The Three Primary Obstacles
The first major choke point revolves around extraction and processing infrastructure. While India has substantial deposits, particularly in coastal regions and states like Odisha and Andhra Pradesh, the country lacks advanced extraction and refining facilities. Rare earth mining is environmentally challenging, producing radioactive waste and requiring sophisticated processing techniques. India's current capacity to extract and refine these minerals at commercial scale remains severely limited.
Japan possesses the technological expertise and processing know-how but lacks domestic reserves. Creating an integrated supply chain would require massive Japanese investment in Indian mining infrastructure, navigating India's complex regulatory environment, land acquisition challenges, and environmental clearance processes. These bureaucratic hurdles have historically slowed similar projects to a crawl.
The second critical challenge involves technical and financial viability. Establishing a complete rare earth value chain from mining to refined products requires investments running into billions of dollars. The economic feasibility depends on achieving sufficient scale to compete with China's mature, low-cost operations. China has spent decades building its dominance, benefiting from economies of scale, integrated supply chains, and state subsidies that allow pricing flexibility.
For an India-Japan partnership to succeed commercially, it must overcome significant cost disadvantages. Japanese technology transfer comes at a premium, and building processing facilities in India would take years. During this gestation period, market dynamics could shift, making the entire venture economically unviable. Private sector hesitation to commit large capital without guaranteed returns adds another layer of complexity.
The third obstacle centers on geopolitical and strategic coordination. While both nations share concerns about Chinese dominance, their approaches to managing relations with Beijing differ substantially. India faces an active border dispute and ongoing tensions with China, while Japan maintains complex economic interdependencies despite security concerns. This divergence in threat perception and response strategy could create policy misalignments.
Additionally, rare earth cooperation requires long-term commitment spanning decades, transcending political cycles in both democracies. Ensuring policy continuity, maintaining strategic focus, and protecting the partnership from shifting domestic political priorities represents a governance challenge. Trade agreements, investment protections, and technology-sharing arrangements must be negotiated, ratified, and sustained through changing administrations.

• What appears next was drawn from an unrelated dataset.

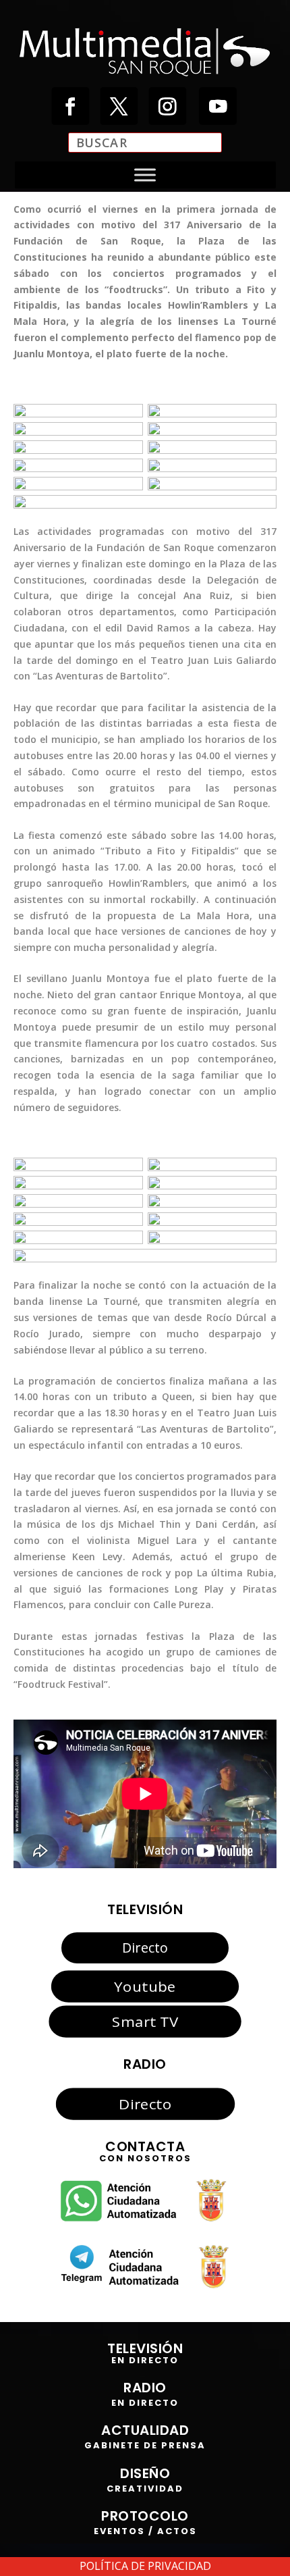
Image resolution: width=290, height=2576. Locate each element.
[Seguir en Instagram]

Environmental and Social Considerations
Beyond these primary challenges, environmental concerns loom large. Rare earth extraction generates significant pollution, including radioactive thorium and uranium byproducts. India's environmental regulations and social activism around mining projects have intensified in recent years. Securing social license to operate in mineral-rich regions, many inhabited by indigenous communities, requires extensive consultation and benefit-sharing mechanisms that could further delay project timelines.
The Path Forward
Despite these obstacles, the strategic imperative remains strong. Success requires unprecedented coordination between governments, private sector risk-taking supported by policy guarantees, and realistic timelines acknowledging the decade-long horizon for building alternative supply chains. Both nations must also consider partnerships with other democracies pursuing similar diversification strategies, potentially sharing costs and risks across a broader coalition.
The India-Japan rare earths partnership represents a critical test of whether democratic nations can successfully collaborate to reduce dependence on authoritarian supply chains for critical resources. The outcome will have implications far beyond rare earths, serving as a model or cautionary tale for future strategic resource partnerships.